== Input data ==

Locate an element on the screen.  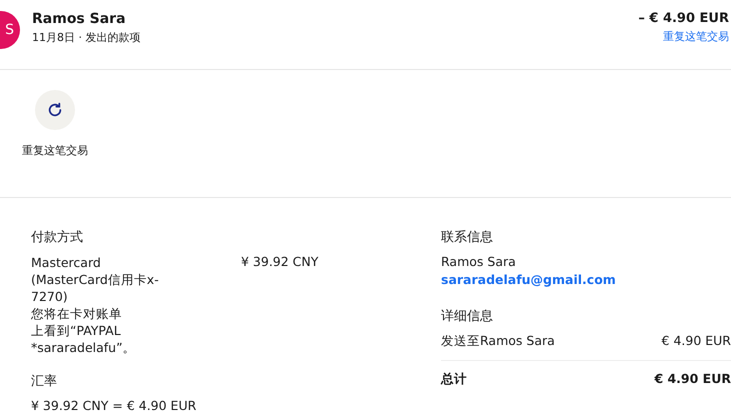
section-heading: 联系信息 is located at coordinates (468, 238).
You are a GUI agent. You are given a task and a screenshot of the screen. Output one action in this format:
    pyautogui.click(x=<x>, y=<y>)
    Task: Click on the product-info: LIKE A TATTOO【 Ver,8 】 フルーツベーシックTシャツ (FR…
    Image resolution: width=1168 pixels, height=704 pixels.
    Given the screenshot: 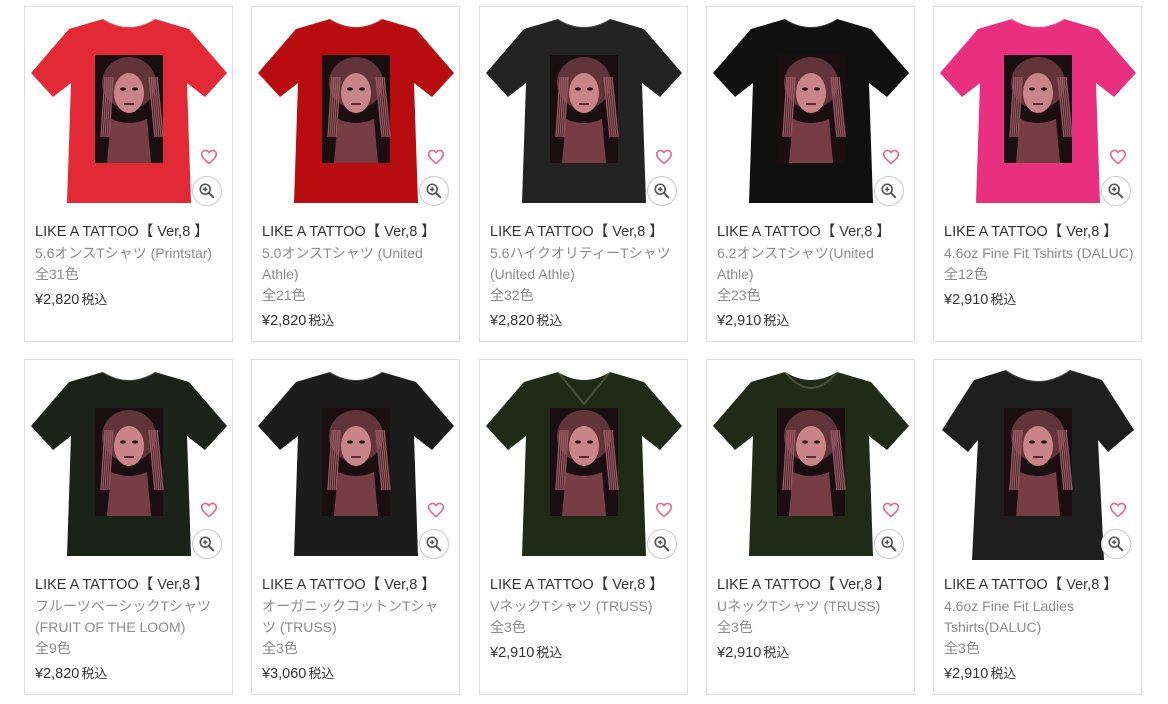 What is the action you would take?
    pyautogui.click(x=130, y=630)
    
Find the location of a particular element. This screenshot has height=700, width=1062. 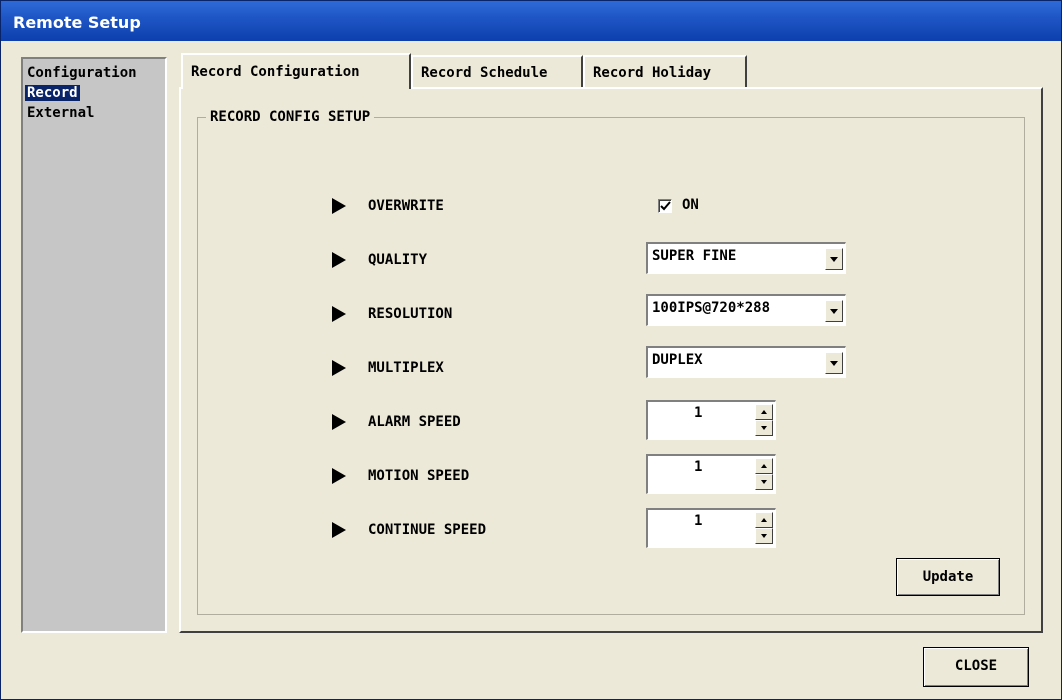

sidebar-item-external: External is located at coordinates (95, 113).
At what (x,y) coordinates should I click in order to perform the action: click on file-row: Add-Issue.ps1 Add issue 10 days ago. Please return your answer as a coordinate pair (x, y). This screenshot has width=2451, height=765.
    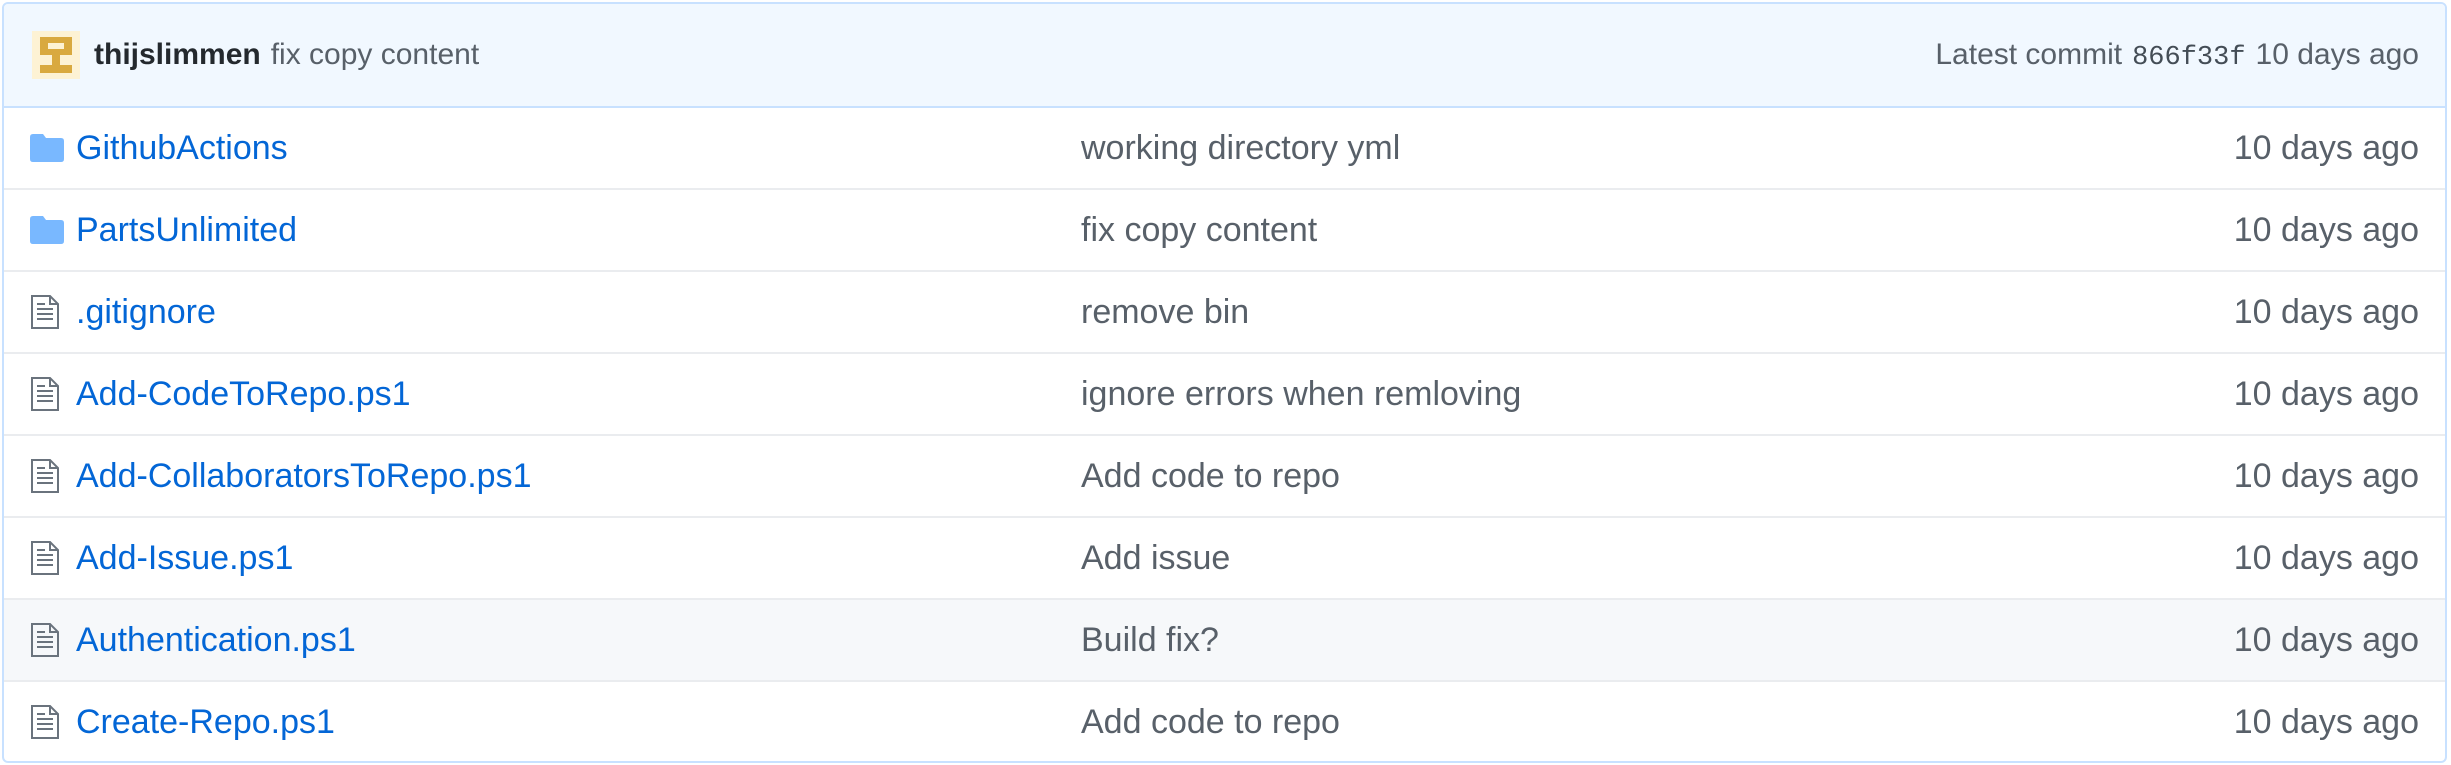
    Looking at the image, I should click on (1224, 557).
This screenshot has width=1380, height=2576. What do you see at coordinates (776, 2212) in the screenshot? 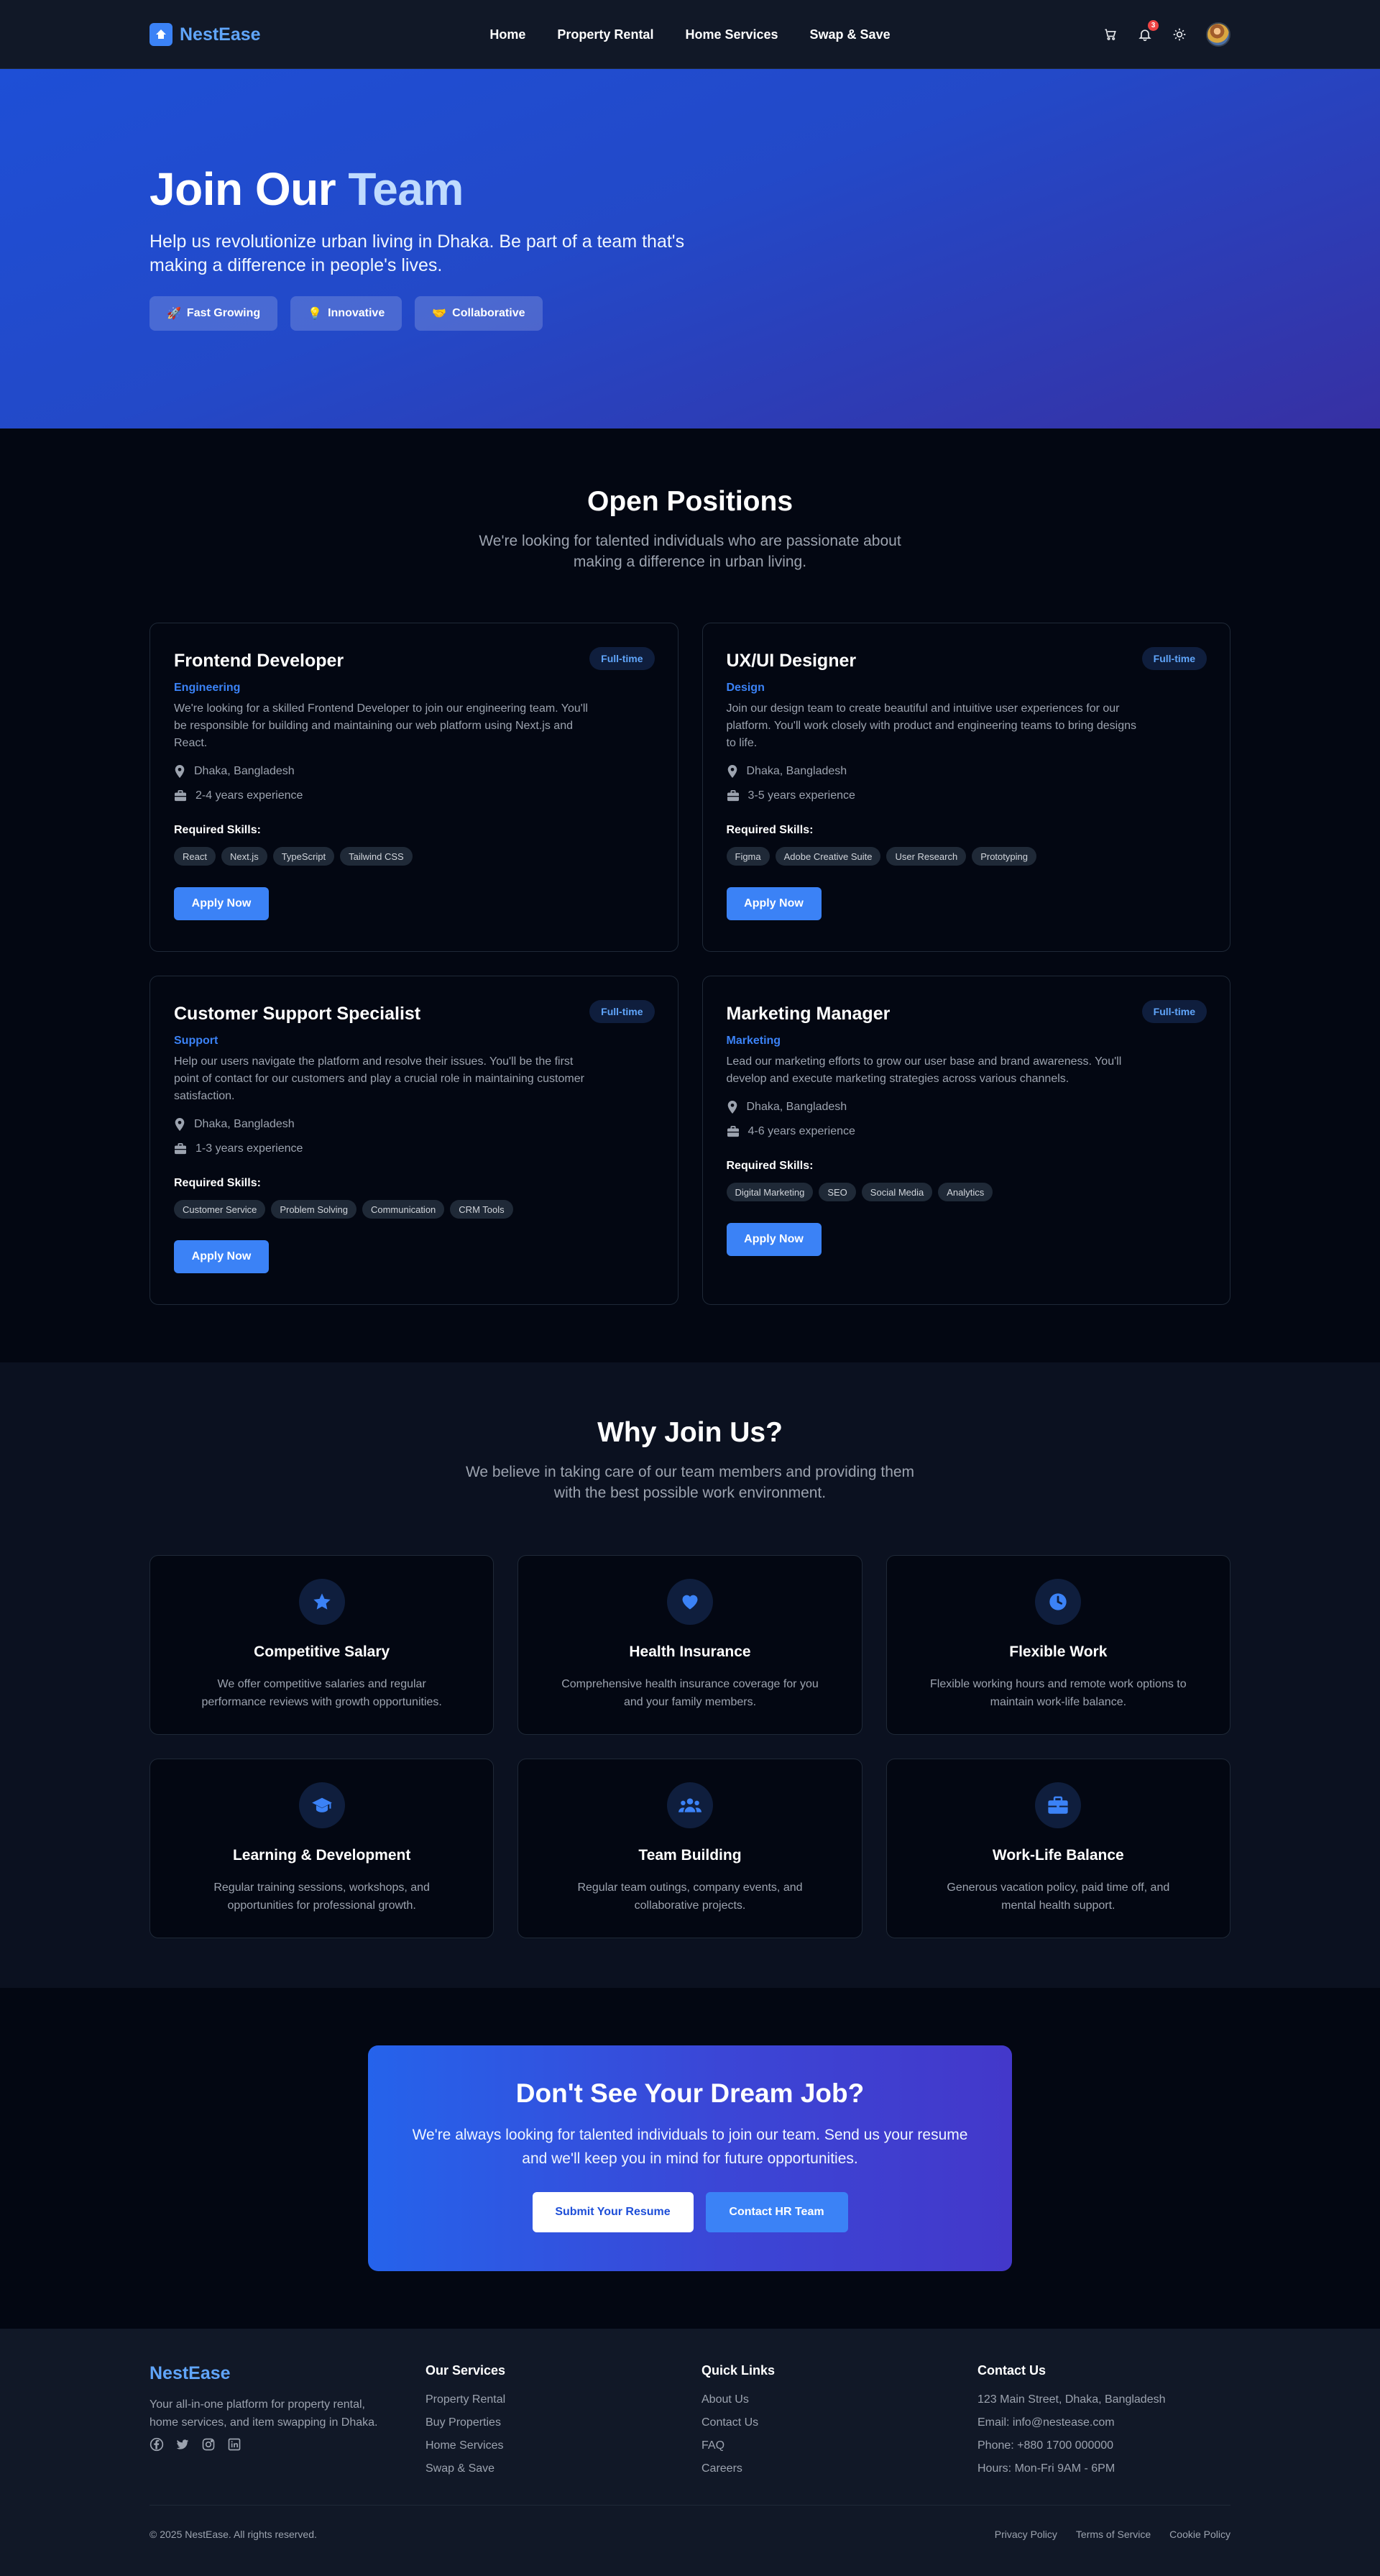
I see `contact-hr-button: Contact HR Team` at bounding box center [776, 2212].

===

| What to produce |
Copy out the data again word for word, beginning at the line that contains "This screenshot has width=1380, height=2576." and continuing through the end of the data, with both of those lines included. Leave the pictures out of your copy.

| Response for this exercise |
This screenshot has width=1380, height=2576. What do you see at coordinates (776, 2212) in the screenshot? 
I see `contact-hr-button: Contact HR Team` at bounding box center [776, 2212].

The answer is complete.